* [Task to complete] No pictures, no extra lines: copy exactly from the line with "The height and" through the end of the entries.

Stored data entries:
[Start of Attachment]
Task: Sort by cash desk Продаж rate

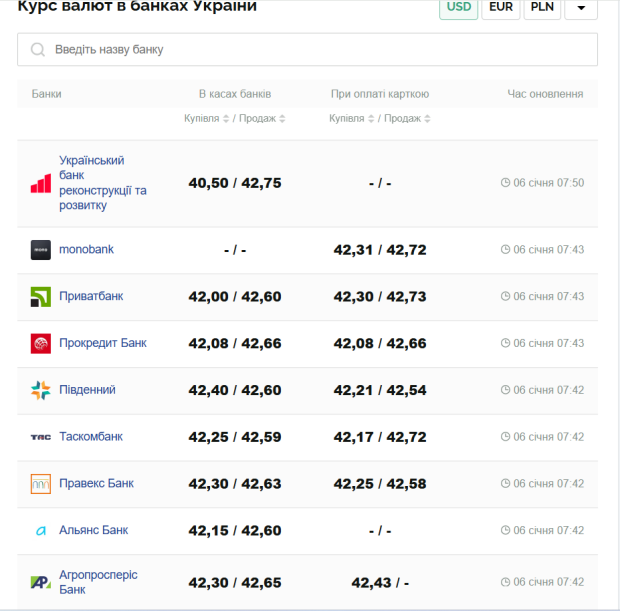Action: 262,119
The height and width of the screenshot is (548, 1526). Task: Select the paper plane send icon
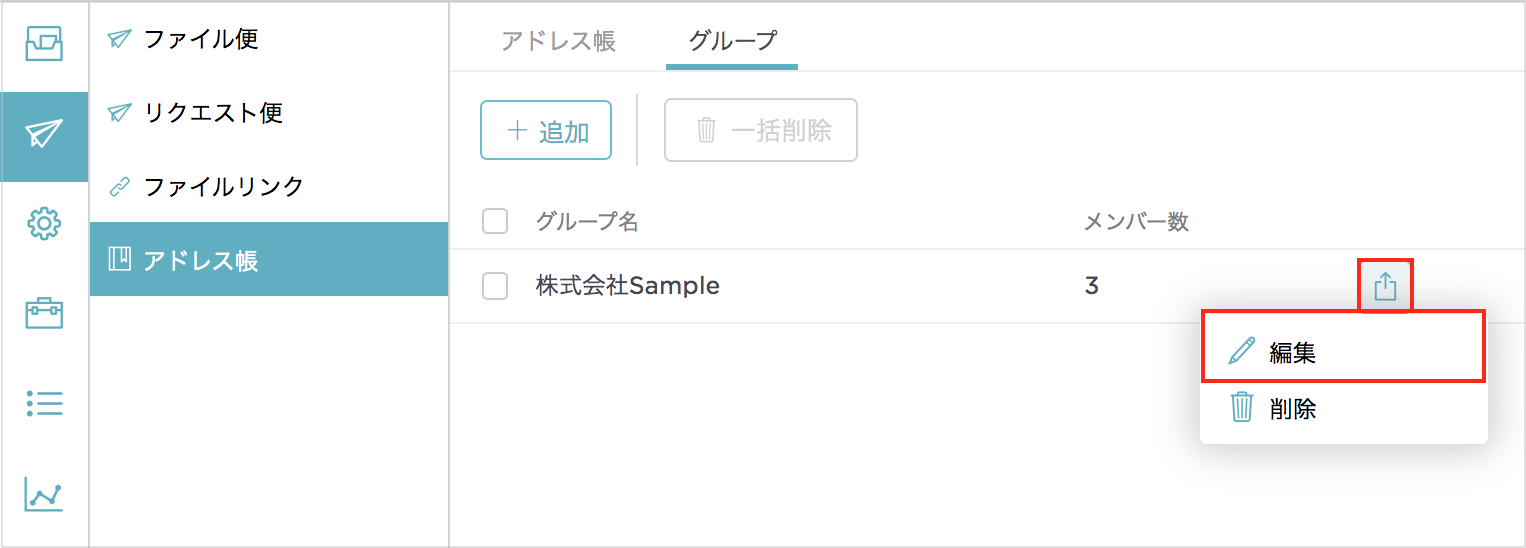coord(44,135)
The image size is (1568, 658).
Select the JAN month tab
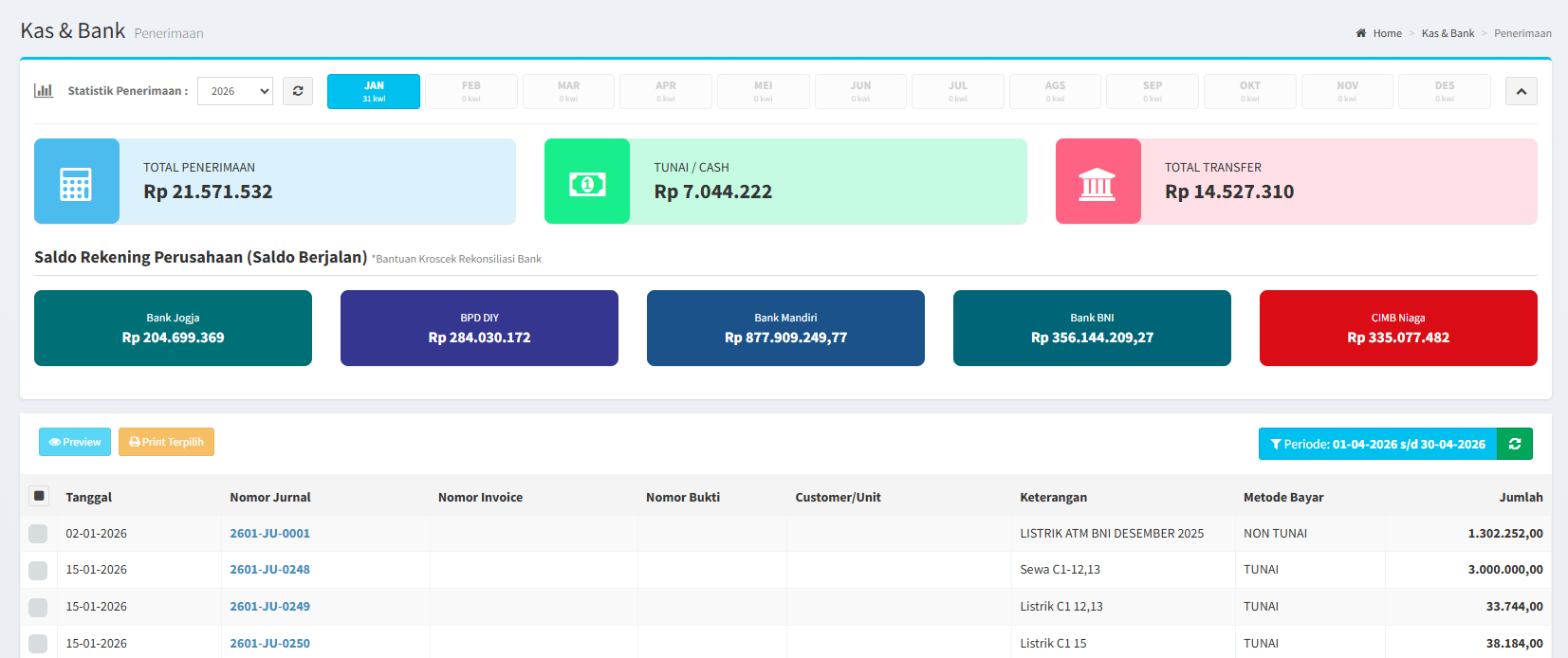tap(374, 91)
[End of Attachment]
* [Final answer]
The height and width of the screenshot is (548, 1526). Task: Select the paper plane send icon
coord(44,135)
The image size is (1568, 658).
Select the JAN month tab
tap(374, 91)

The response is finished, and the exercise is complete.